> _ЗАДАНИЕ 1_: Поправьте строки: в тех, что идут от строки с «Where should I» до последней строки, замените «Instruction» на «Command», ничего больше не меняя. Картинки в ответ не включайте.

* * *

Как нельзя лучше подводят итог его деятельности те строки, которыми он закончил один из своих последних, предсмертных рассказов.

Рассказ – о старом матросе Бернаре, бретонце, бывшем когда-то приятелем Мопассана. Умирая, Бернар сказал: «Думаю, что я был хороший моряк».

Бунин вспоминает об этих словах и пишет: «Мне кажется, что я, как художник, заслужил право сказать о себе, в свои последние дни, нечто подобное тому, что сказал, умирая, Бернар».

На величавую, гордую, спокойную – без бахвальства – простоту этих слов ответим с уверенностью: да, заслужил. Без Бунина в нашей литературе стало темно, пусто и даже как-то беспорядочно, будто ушел из нее человек, который самим присутствием удерживал ее от распада, разброда и безотчетно заставлял всех подтягиваться.

ЕЩЕ О БУНИНЕ

По поводу «Воспоминаний»

Воспоминания Бунина, в той части, по крайней мере, которая касается его сверстников, почти сплошь насмешливы. О Толстом он пишет благоговейно, об Эртеле благожелательно и почтительно, о Чехове, – правда, с оговоркой насчет его пьес, – вспоминает с восхищением, но едва перейдет к «декаденству», т.е. к тому периоду, в который поэзия с Блоком во главе или в центре ее, оказалась значительнее и, пожалуй, даже популярнее прозы, его иронии и презрению нет конца.

> _ИСХОДНЫЕ СТРОКИ_:
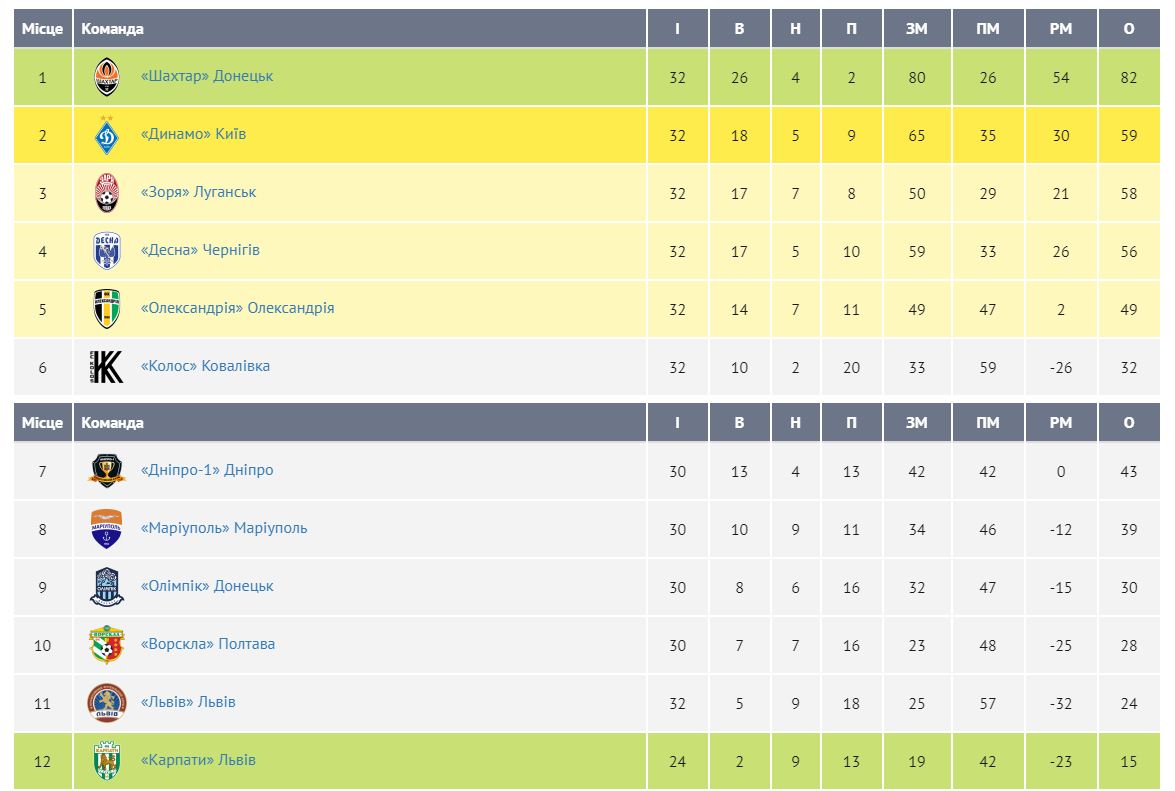Click the Dynamo Kyiv club crest

[107, 135]
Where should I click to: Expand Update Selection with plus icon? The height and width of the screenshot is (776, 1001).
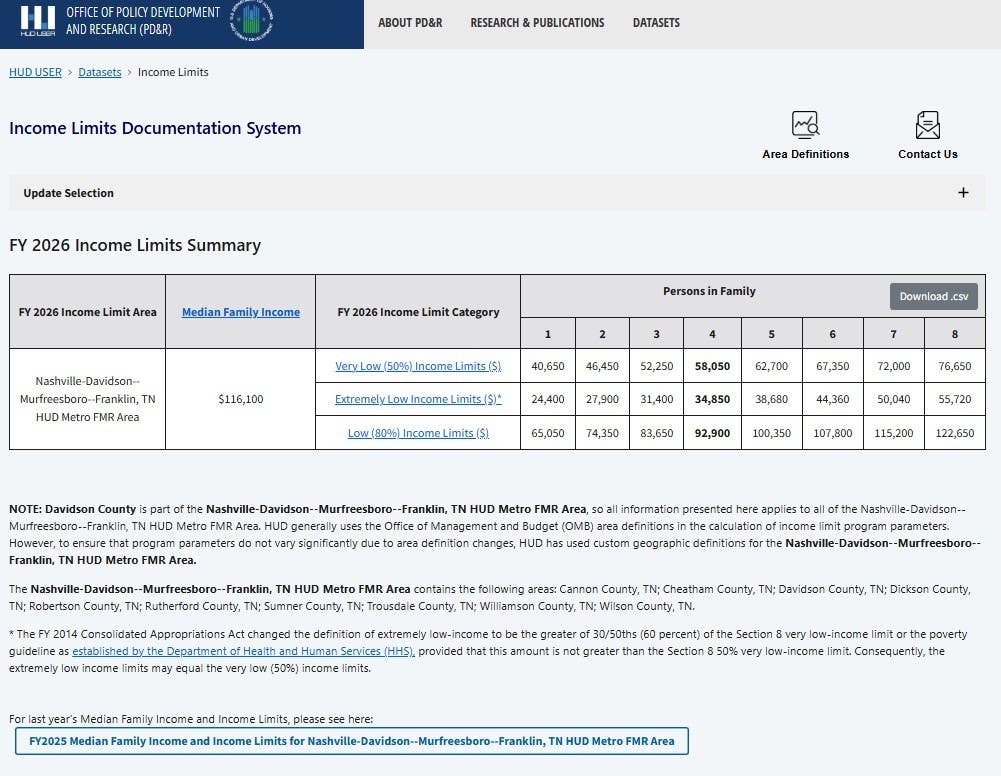coord(963,193)
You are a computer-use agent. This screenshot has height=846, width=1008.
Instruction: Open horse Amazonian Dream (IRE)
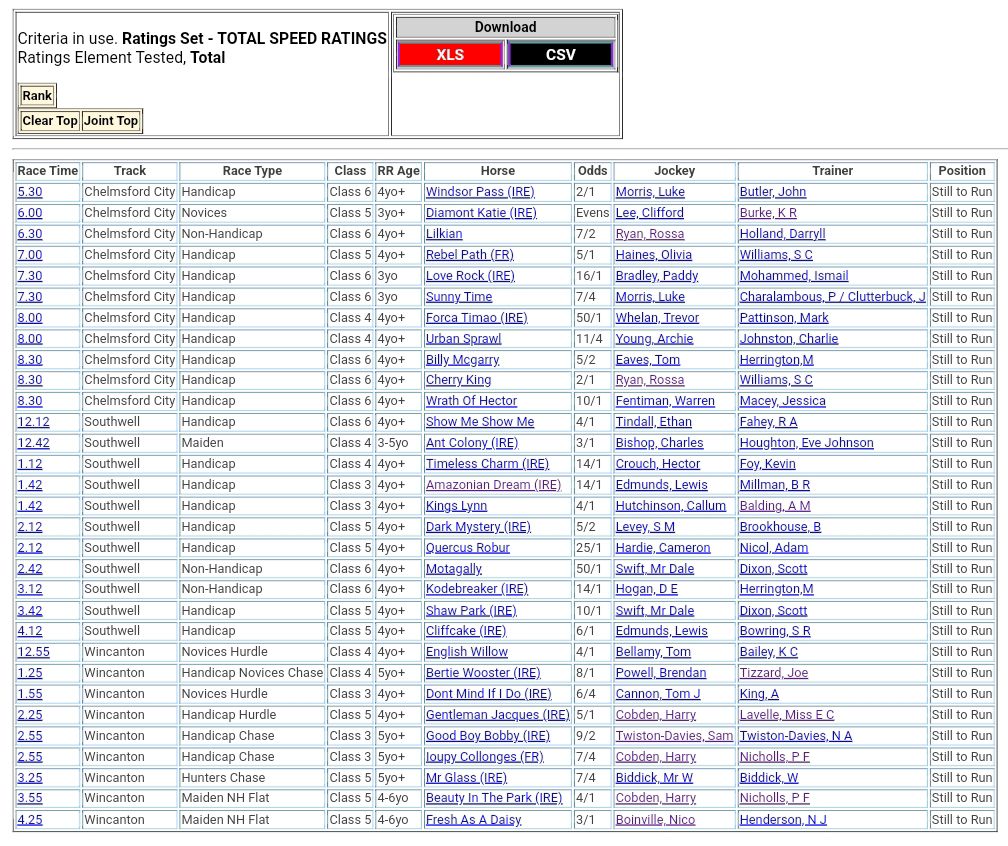click(493, 485)
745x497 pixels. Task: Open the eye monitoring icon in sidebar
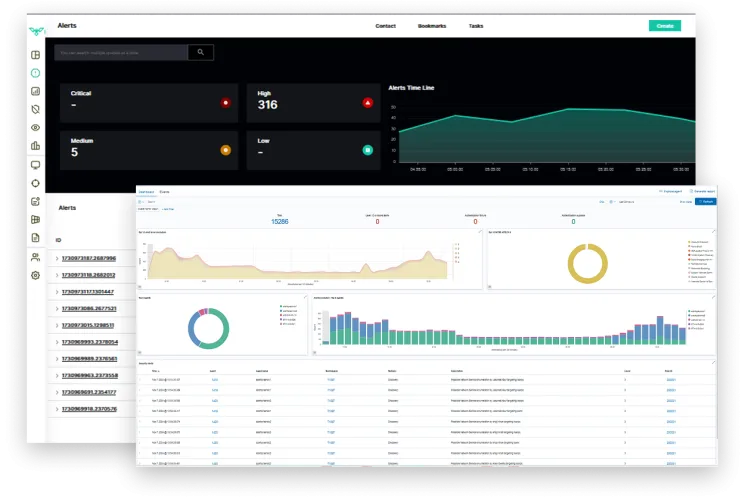click(x=35, y=128)
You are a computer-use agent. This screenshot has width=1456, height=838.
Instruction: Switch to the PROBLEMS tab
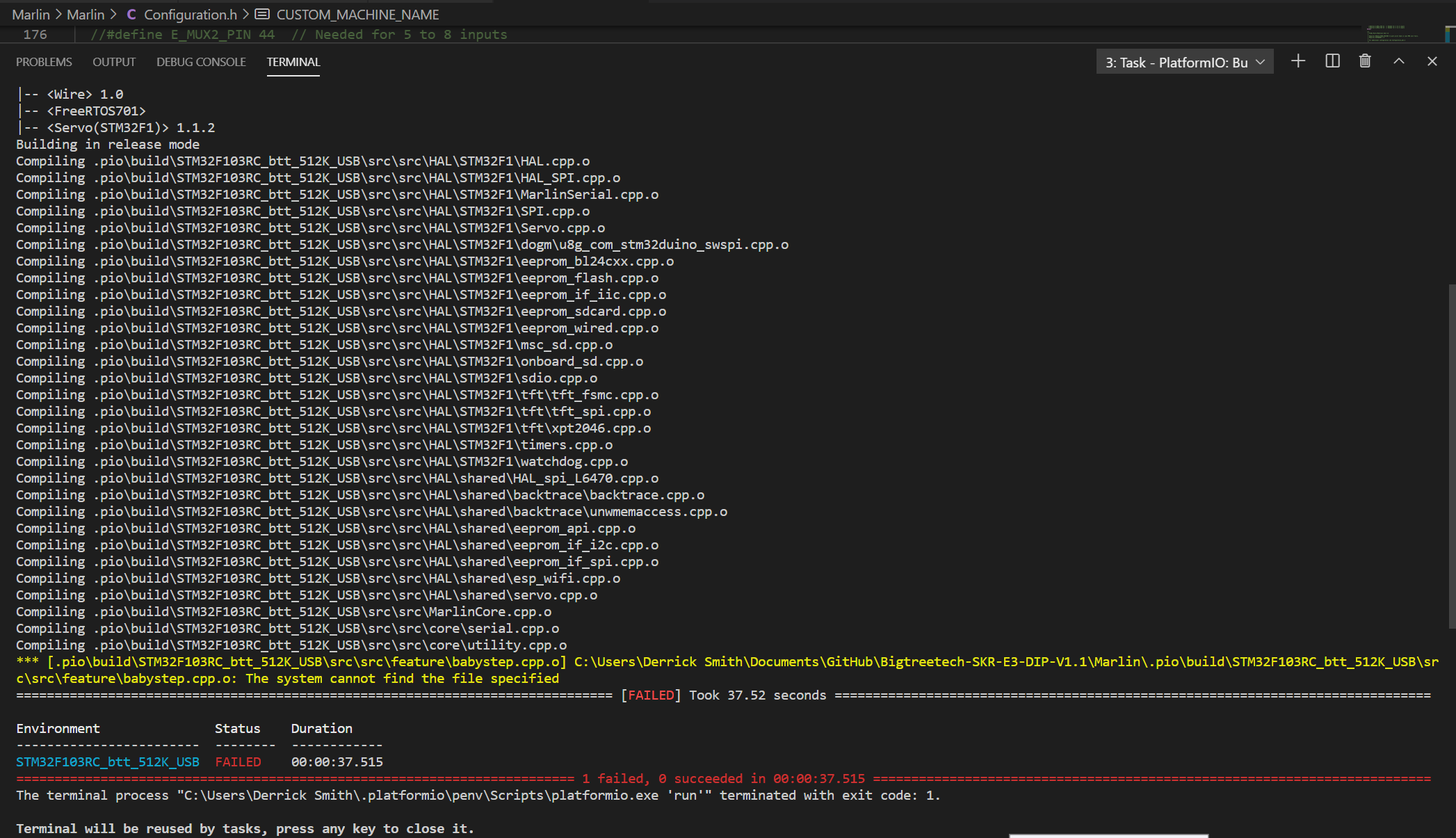point(44,62)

> _ЗАДАНИЕ 2_: Что, согласно отрывку о Бунине, сказал перед смертью старый матрос Бернар?

> _ОТВЕТ 1_:
Where should I click to: Expand Update Selection with plus icon? The height and width of the screenshot is (776, 1001).
coord(963,193)
You are a computer-use agent. This screenshot has height=846, width=1008.
Command: Open horse Amazonian Dream (IRE)
click(493, 485)
745x497 pixels. Task: Open the eye monitoring icon in sidebar
click(x=35, y=128)
You are a computer-use agent. This screenshot has width=1456, height=838.
Command: Switch to the PROBLEMS tab
point(44,62)

> _ОТВЕТ 2_: «Думаю, что я был хороший моряк».